Supplied passage ▸
------------------------

I marked a lonely grave among
The mansions of the dead,
Where slept an humble child of Song,
His notes forever fled,
Save when their echoes gently stole
Back to the haunts where he
Poured forth the music of his soul
In numbers wild and free.
I knew it was the Poet's grave,
Although no sculptured stone,
Nor urn, nor towering column, gave
His memory its own.
Some loved one, who had known his worth,
Unable to do more,
Had smoothed the rugged mound of earth
And turf'd it greenly o'er.
The sauntering crowd passed rudely by
That lovely place of rest,
To view the marble piled on high
Above the rich man's breast;
But they forgot the wealth of love
That lives when gold and stone
Have perished from the earth above
And left the dust alone.

------------------------

Activity ▸ In the poem about the poet's grave, what had some loved one done to the mound of earth?

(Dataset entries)
------------------------

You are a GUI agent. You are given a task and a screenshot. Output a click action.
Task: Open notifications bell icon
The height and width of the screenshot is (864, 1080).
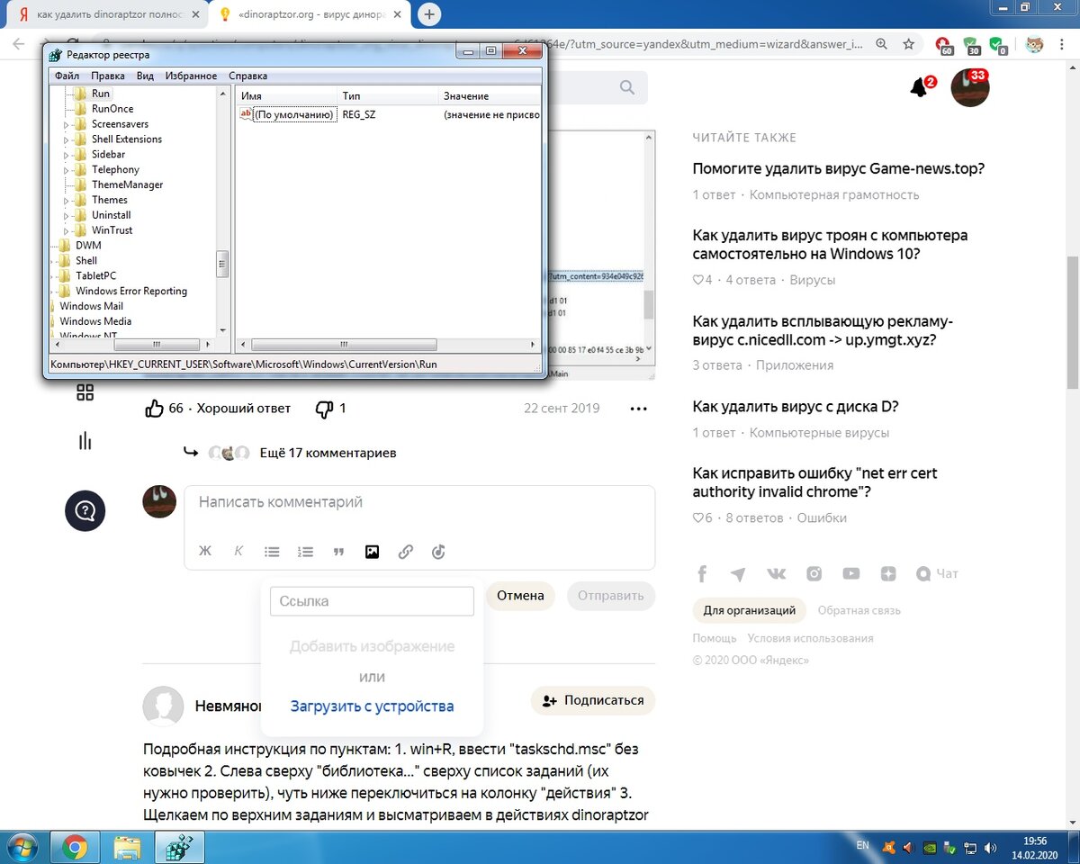(920, 87)
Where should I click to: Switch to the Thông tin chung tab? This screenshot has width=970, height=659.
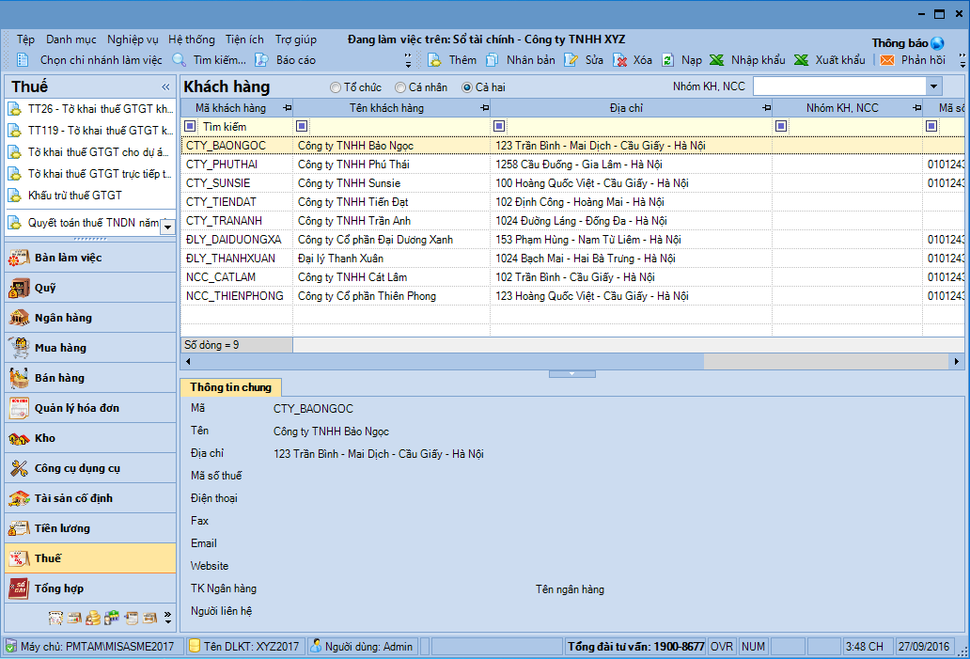[230, 387]
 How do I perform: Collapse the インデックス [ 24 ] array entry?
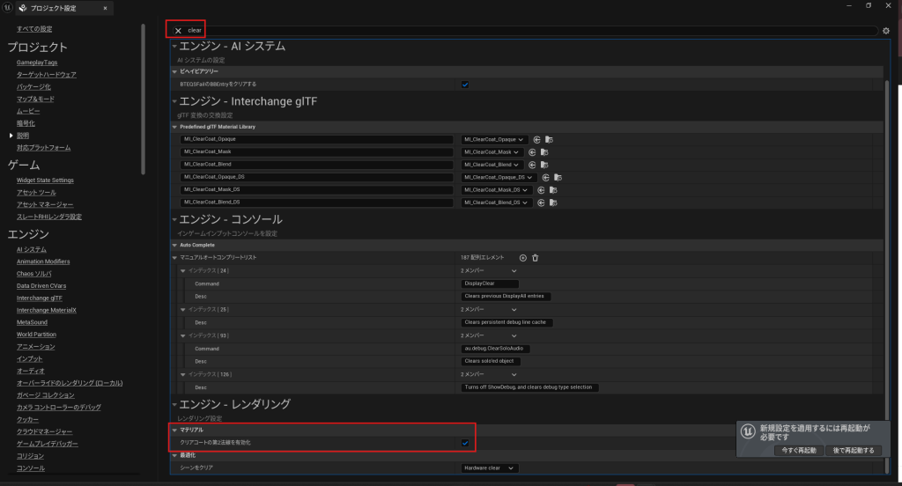[182, 270]
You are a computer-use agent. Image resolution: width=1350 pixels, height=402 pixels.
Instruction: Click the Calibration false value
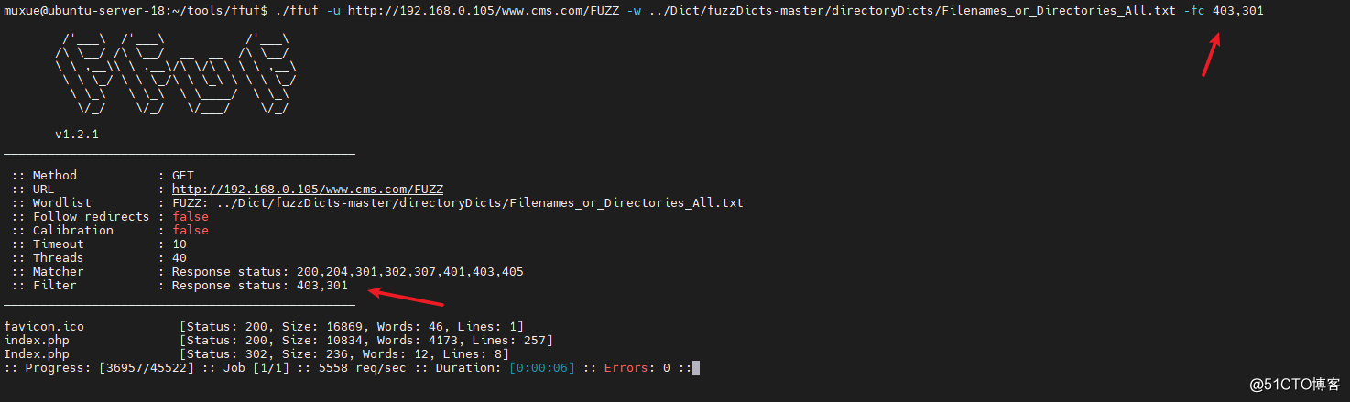[x=191, y=230]
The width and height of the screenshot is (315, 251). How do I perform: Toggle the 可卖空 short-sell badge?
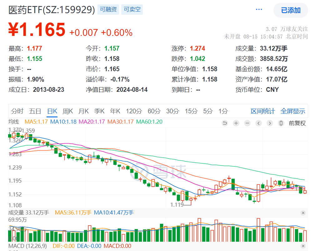(132, 9)
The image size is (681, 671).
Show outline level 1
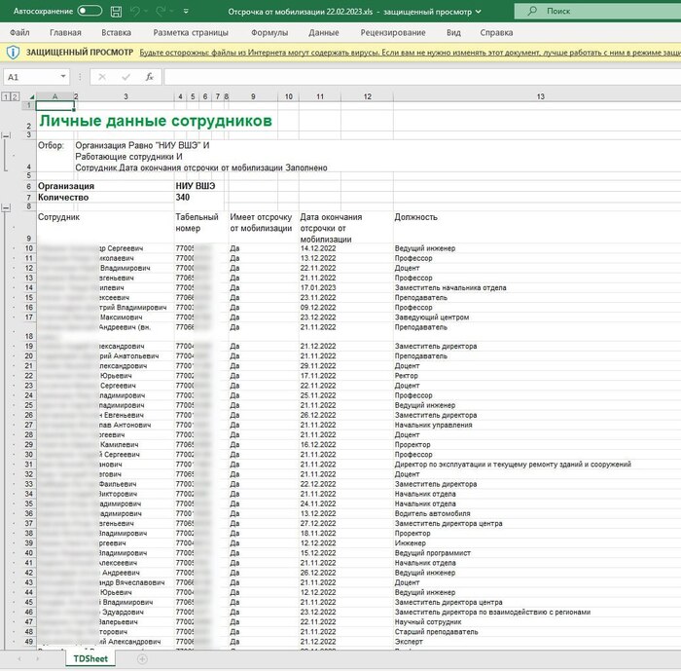click(6, 96)
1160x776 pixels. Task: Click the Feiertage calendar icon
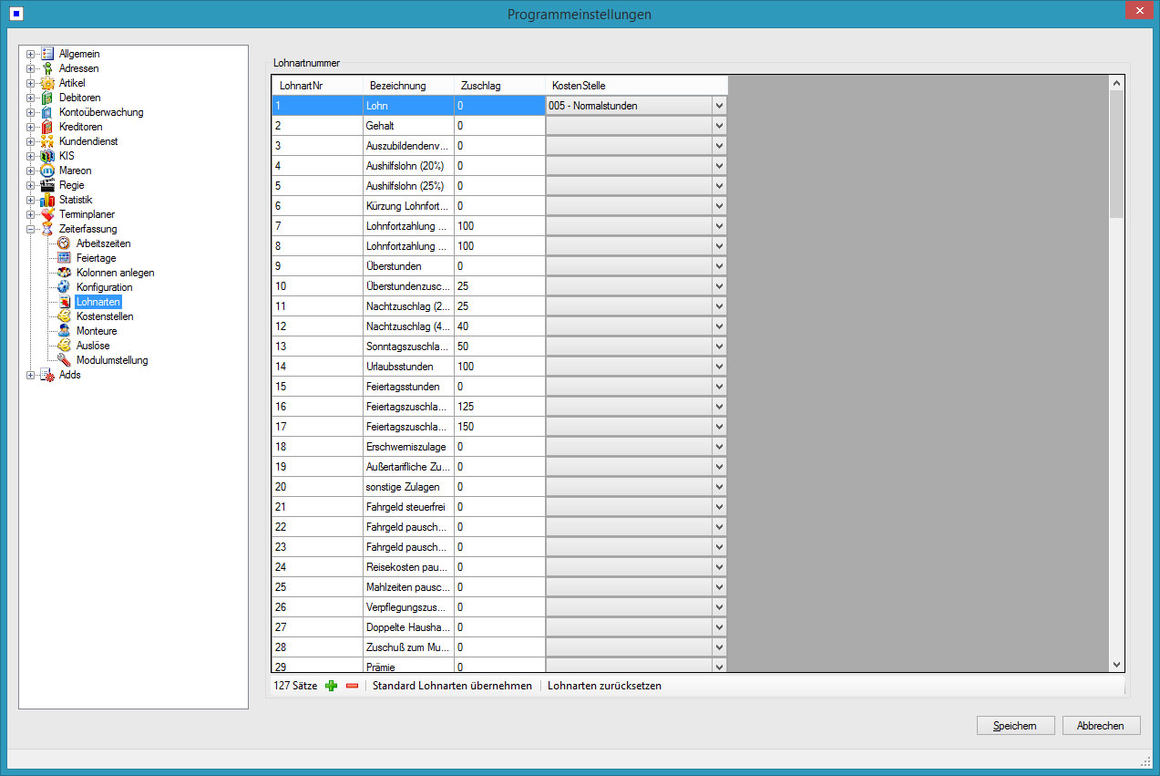(x=64, y=258)
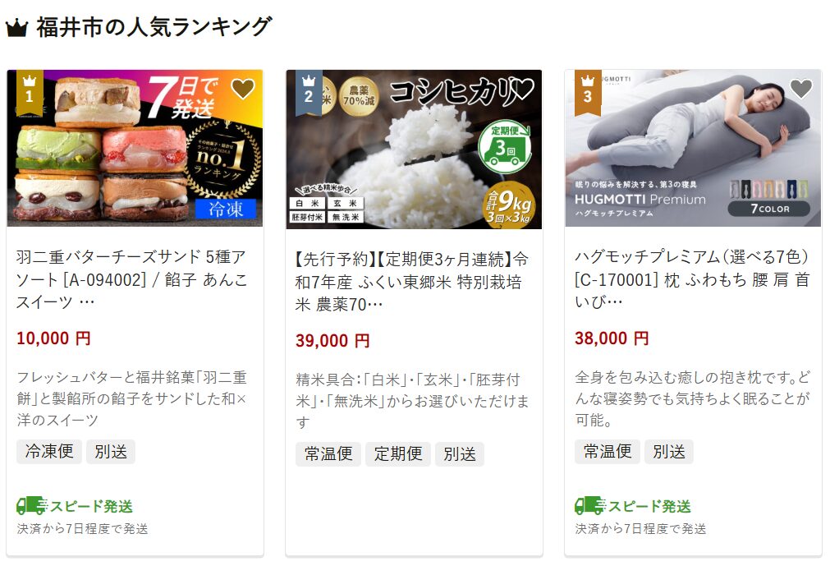Click the rank 2 crown badge

point(309,90)
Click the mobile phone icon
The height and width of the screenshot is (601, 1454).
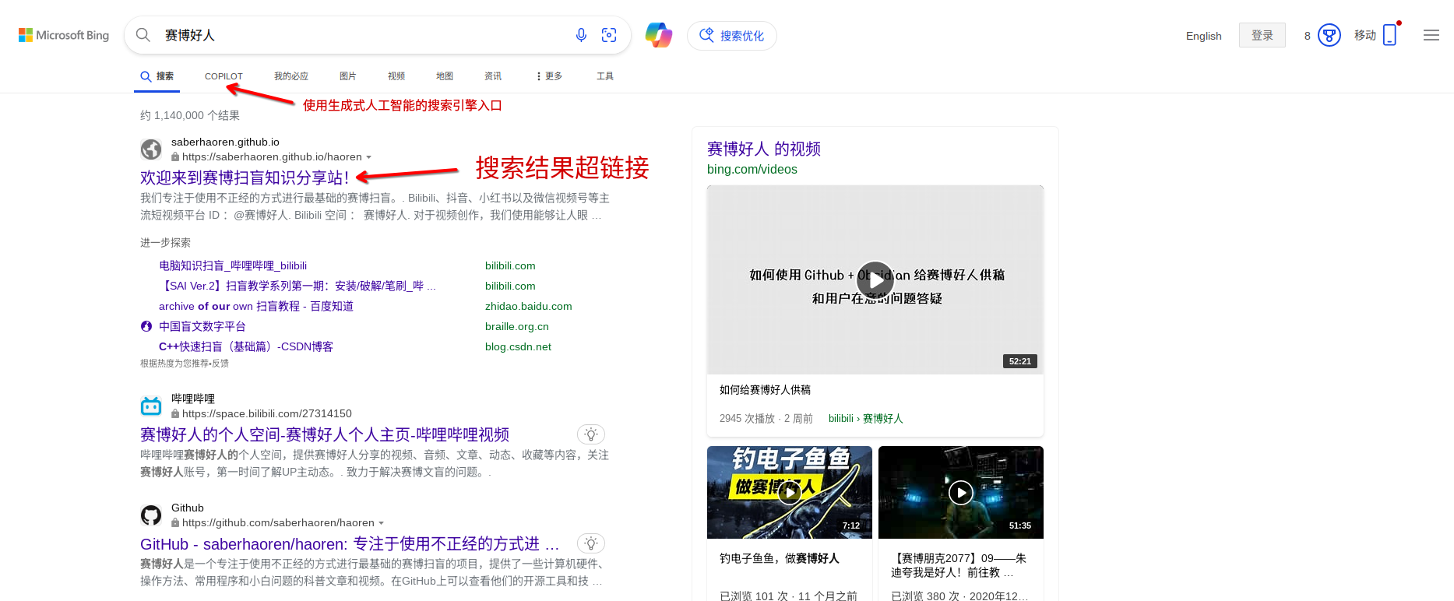click(x=1389, y=35)
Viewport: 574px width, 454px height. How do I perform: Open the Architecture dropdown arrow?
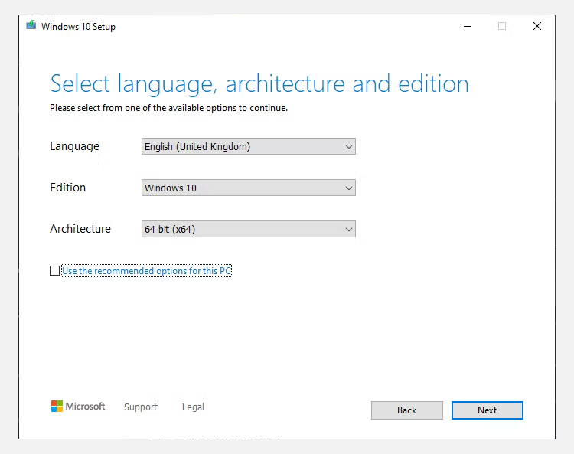(349, 229)
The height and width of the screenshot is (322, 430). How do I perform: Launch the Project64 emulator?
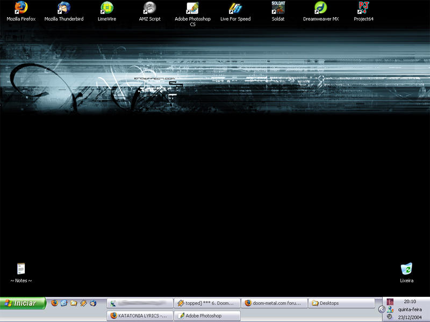click(363, 10)

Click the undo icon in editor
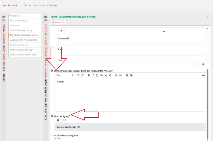click(x=78, y=75)
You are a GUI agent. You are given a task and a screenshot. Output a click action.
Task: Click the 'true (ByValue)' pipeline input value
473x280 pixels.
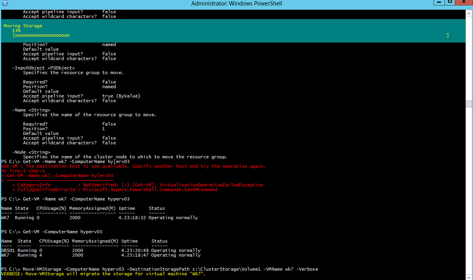(121, 96)
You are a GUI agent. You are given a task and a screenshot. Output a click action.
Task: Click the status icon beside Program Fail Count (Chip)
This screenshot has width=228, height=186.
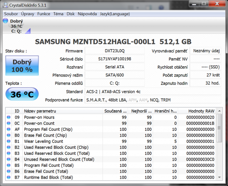pos(8,129)
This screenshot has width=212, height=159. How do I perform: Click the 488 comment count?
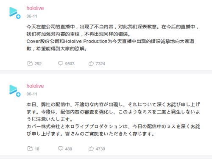(69, 149)
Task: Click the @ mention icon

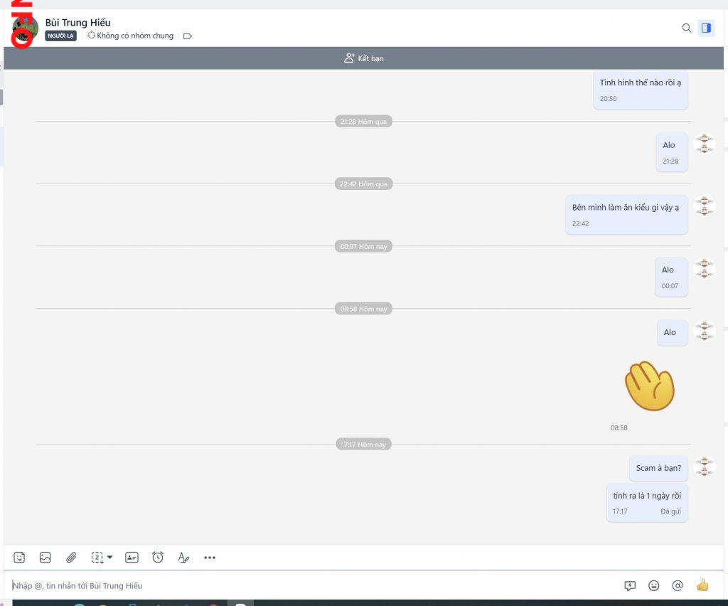Action: tap(678, 585)
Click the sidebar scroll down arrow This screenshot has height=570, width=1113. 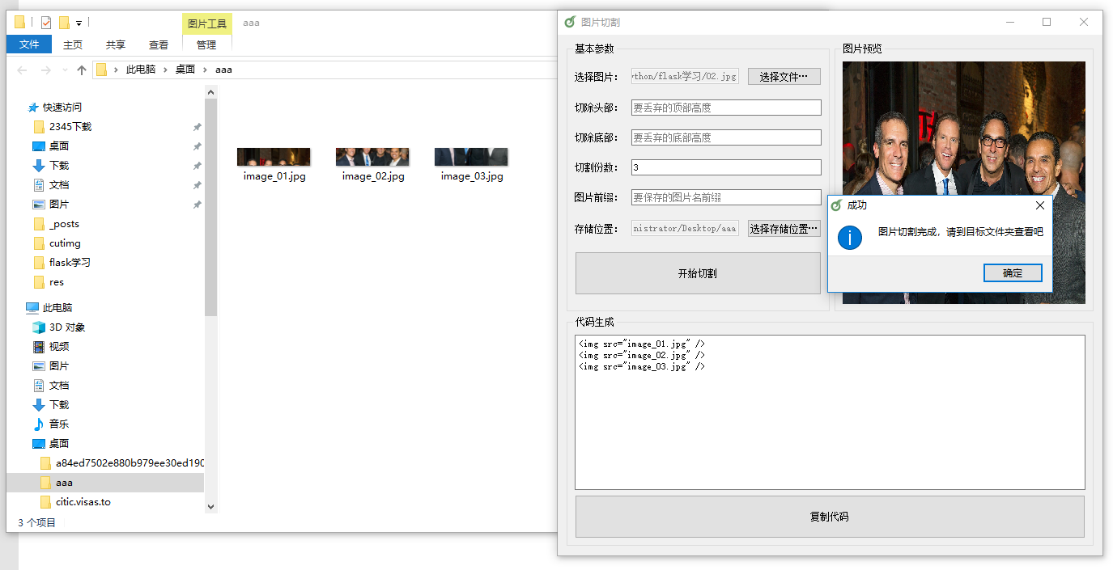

------------------------

Task answer ▸ Smoothed the rugged mound of earth and turfed it greenly over.